> TEXTO PROPORCIONADO:
▶
# Generalitat



## almbt

Hola a todos,

como se puede traducir en frances la palabra Generalitat, que es un organismo administrativo en Cataluna? a que corresponde exactamente? al ayuntamiento?

gracias para sus repuestas.

Anna


----------



## Grekh

Disculpa por no poder responder tu pregunta, pero creo que la colocaste en una sección equivocada, aquí es español solamente, no catalán ni francés...Perdón.


----------



## almbt

si me di cuenta ya...disculpa! voy a cambiarlo


----------



## chics

Hola. Es el gobierno (el conjunto de presidente, diputados, etc.) de una región.


----------



## Namarne

chics said:


> Hola. Es el gobierno (el conjunto de presidente, diputados, etc.) de una región comunidad autónoma.



(EDITO: Tienes razón, Chics. Para entendernos: una región. Al fin y al cabo es lo que era antes y es lo tiene equivalente en Francia. Pero oficialmente es el gobierno de la Comunidad Autónoma de Cataluña.)


----------



## chics

Jo... queria usar una palabra que existiera también en Francia, porque no sé si almbt sabe a cuanto trozo de tierra corresponde una comunidad autónoma aquí.


----------



## Traduita

Hola
No es mi campo, pero lo he visto un par de veces como "Généralité de Catalogne" en francés, lo he puesto en Google y da unos 6000 y pico resultados.
Por tanto, parece ser un término consagrado en francés, y quizás no hace falta buscar otra traducción, o explicar qué es.


----------



## chics

Le gouvernement de Catalogne ou le gouvernement catalan ¿no?


----------



## Samaruc

Salut les copains!

N'oubliez pas qu'il y a deux "Generalitats": celle de la Catalogne (la plus connue) et celle du Pays Valencien (souvent oubliée).

Selon la Wikipedia française, il semble qu'en français il faudrait dir "Généralité de Catalogne" ou "Généralité Valencienne".


----------



## chics

És clar, samaruc ! Il faut ajouter d'ou est la "Generalitat"!

Perso, je trouve un peu _cutre_ le mot "Génenéralité", à quoi se base le mec qui a écrit ça a l'article de la wiki?
◀
> LÍNEAS DE DATOS:
▶
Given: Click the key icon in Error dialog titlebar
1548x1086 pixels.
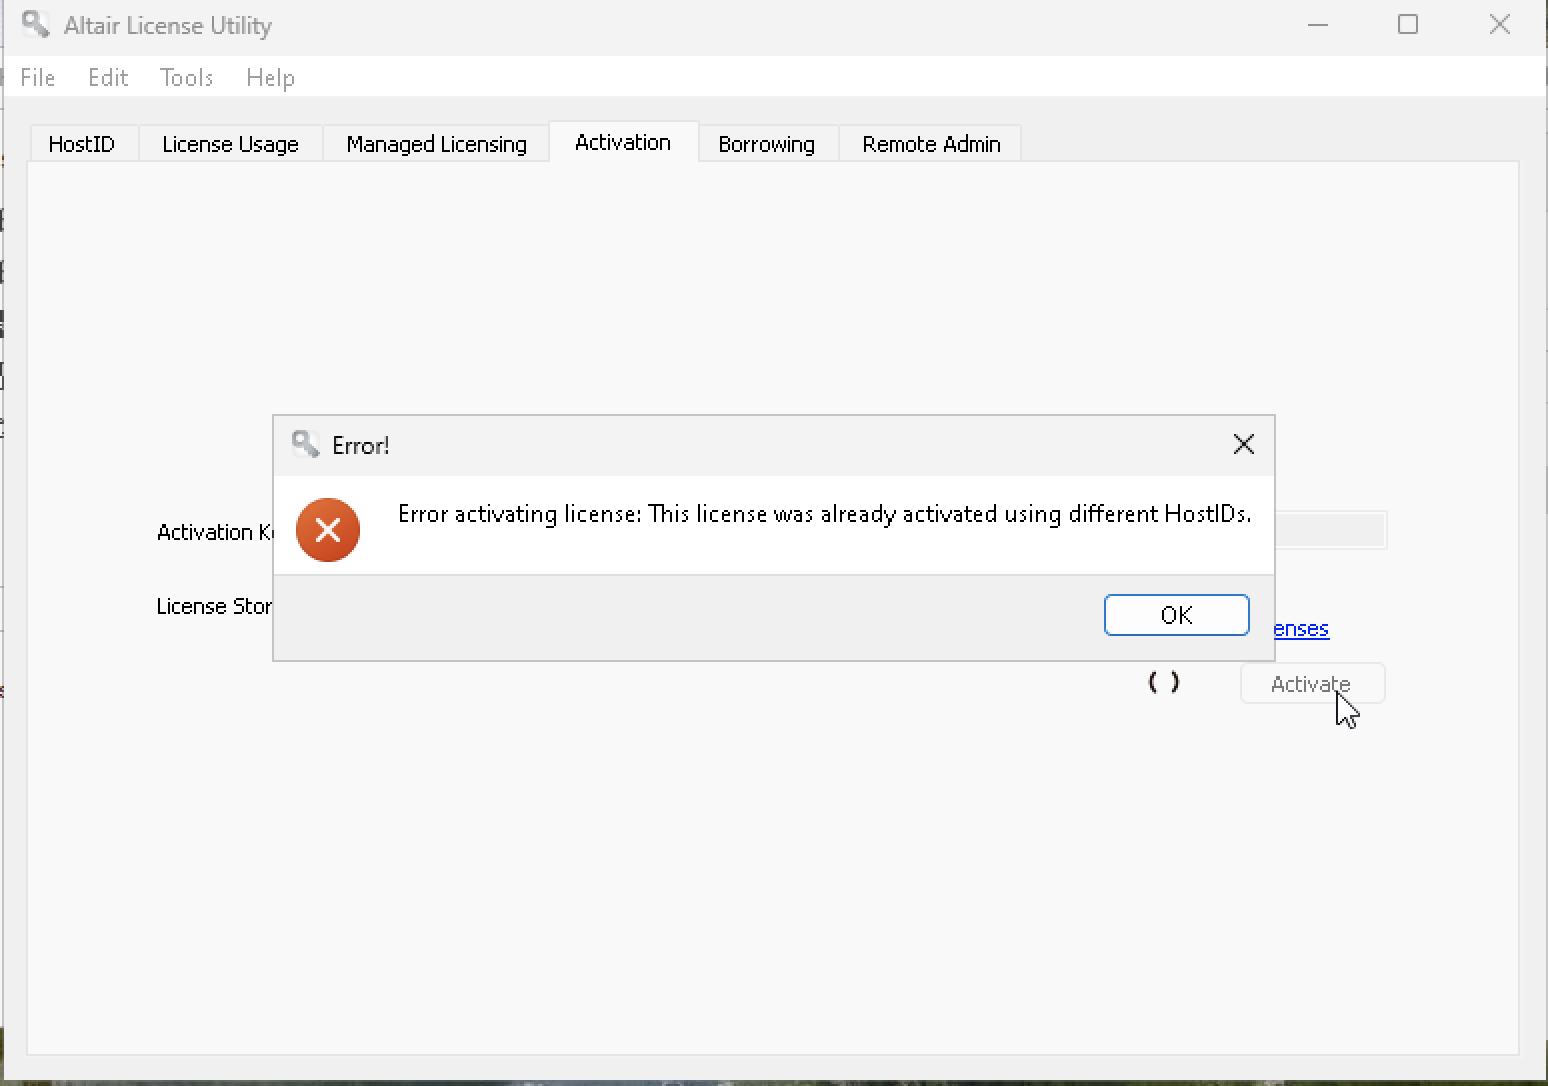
◀
> TAREAS ESCRITAS:
A - Traduce al español esta oración del hilo sobre cómo traducir «Generalitat» al francés: «N'oubliez pas qu'il y a deux "Generalitats": celle de la Catalogne (la plus connue) et celle du Pays Valencien (souvent oubliée).»
B - Escribe lo que sigue en el hilo sobre cómo traducir «Generalitat» al francés, a partir de su último mensaje.

> RESPUESTAS POR TAREA:
A - No olvidéis que hay dos «Generalitats»: la de Cataluña (la más conocida) y la del País Valenciano (a menudo olvidada).

B -
Aux pages officieles en français de la generalitat de Catalogne ils dissent "Generalitat" ou "Gouvernement catalan", au site du gouvernement français ils dissent "Generalitat"ausi, entre guimets. Pareil aux autres sites officiels... Des fois, à coté il y a une petite explication, comme _Gouvernement autonome de la Catalogne_ ou_Gouvernement catalan_.

J'ai apris en ce forum que en Perpignan on nous appel la Catalogne Sud, et ça m'ai fait douter si mettre ou pas le "sud" à la fin, mais apparentement non. Même, par exemple, au site de la Marie de Perpignan, on utilise "gouvernement (autonome)" ou "Generalitat" de Catalogne (tout court) bien qu'ils parlent après de la Catalogne _Sud_.

_Généralité_ n'a pas l'air d'un mot très français. Je propose d'utiliser un mot français, comme _Gouvernement_, ou le mot catalan entre guimets, _Generalitat_.


----------



## Samaruc

chics said:


> Perso, je trouve un peu _cutre_ le mot "Génenéralité", à quoi se base le mec qui a écrit ça a l'article de la wiki?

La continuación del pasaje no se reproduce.